For, there are consequences to eating the wrong food or trying to eat more than your stomach or digestive system can handle. Sugary food is now unable to be processed appropriately and can lead to “dumping syndrome“ which is associated with abdominal pain and diarrhea. A few bites of bread, pasta or rice expand in the tiny stomach pouch causing pressure and backing up in the esophagus because there is literally nowhere for it to go. The stomach has been alerted and it does not stretch. It no longer churns the food as one of the first steps in processing it for digestion. Each bite needs to be chewed, chewed and chewed some more. Chewing at least 30 times until the food is an unrecognizable pulp before swallowing is recommended. It doesn’t come instinctually, and one forgets in the beginning leading to pain, pressure and discomfort. You learn fast that each bite is to be small, savored for the taste and chewed to oblivion before being “safely swallow”.
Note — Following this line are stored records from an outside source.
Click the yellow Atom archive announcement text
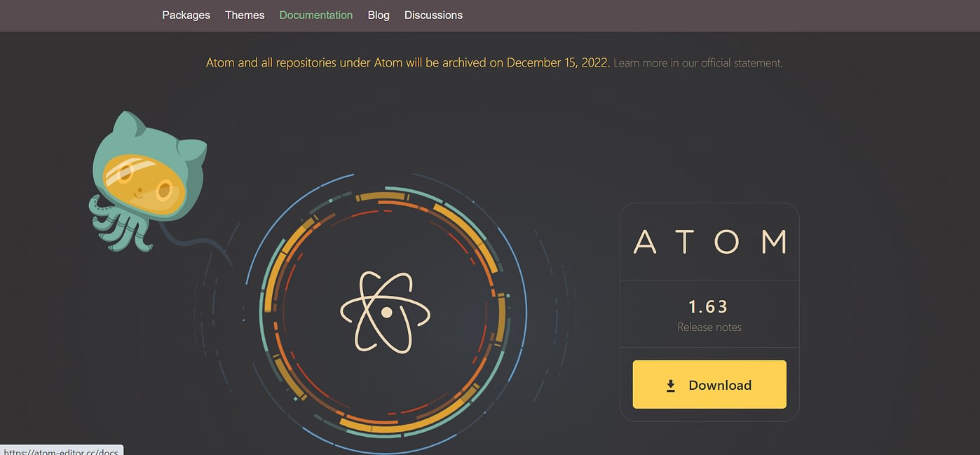This screenshot has height=455, width=980. click(x=407, y=63)
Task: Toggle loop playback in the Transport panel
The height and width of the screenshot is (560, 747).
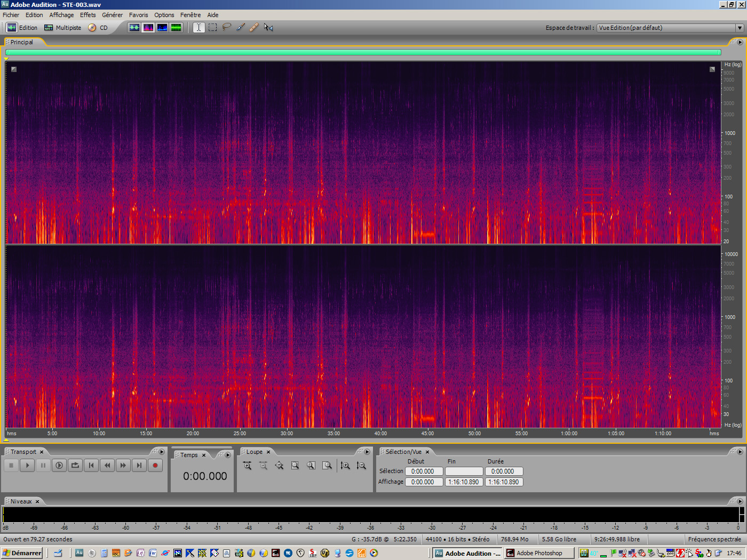Action: click(x=75, y=465)
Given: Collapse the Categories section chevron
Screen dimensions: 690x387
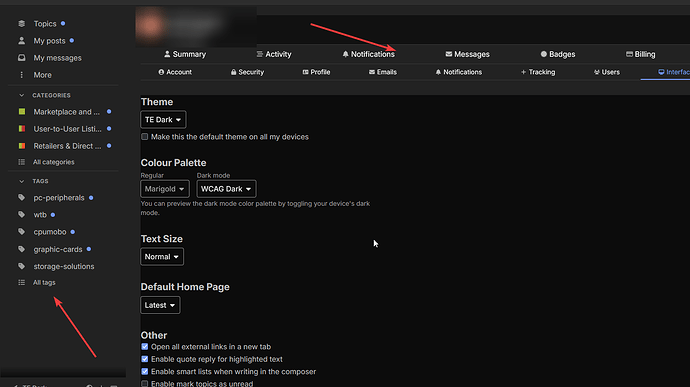Looking at the screenshot, I should point(22,95).
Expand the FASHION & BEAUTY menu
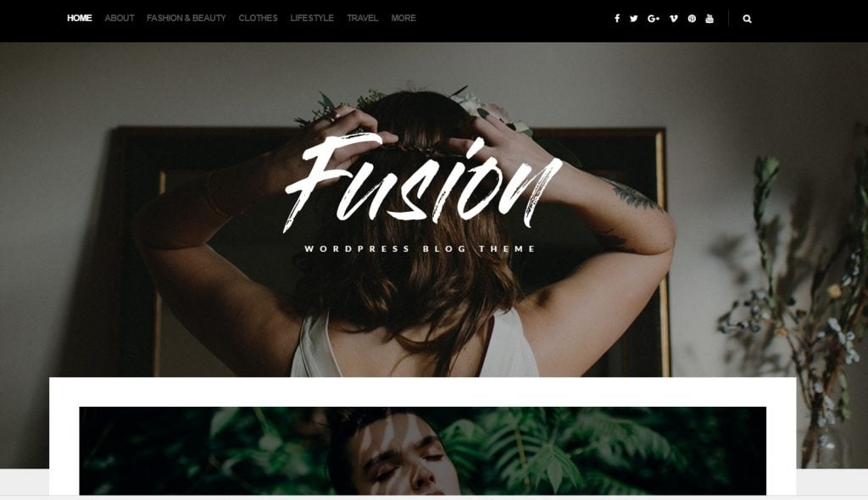The image size is (868, 500). point(186,19)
To many, it seems like too much of a burden to undertake such a daunting task as to change from long patterns of familial ritualized eating of large qualities of rich and savory foods to the slow, methodical intake of food picked for their nutrient components and benefits. But, to those who have lost significant amounts of weight, even more than 100 pounds for some individuals, the benefits now outweigh the challenges of the process. Food is now a friend. Food is now not the enemy that made you obese. Food is fuel. Food is necessary, but not the focus of your life or the greatest source of pleasure. The new rituals have improved your life and, if done according to the recommendations of your surgeon, has set you on a path to a longer and healthier life. Bariatric surgery is a tool. It is not a quick fix. The most commonly reported regret – I wish I had done it sooner.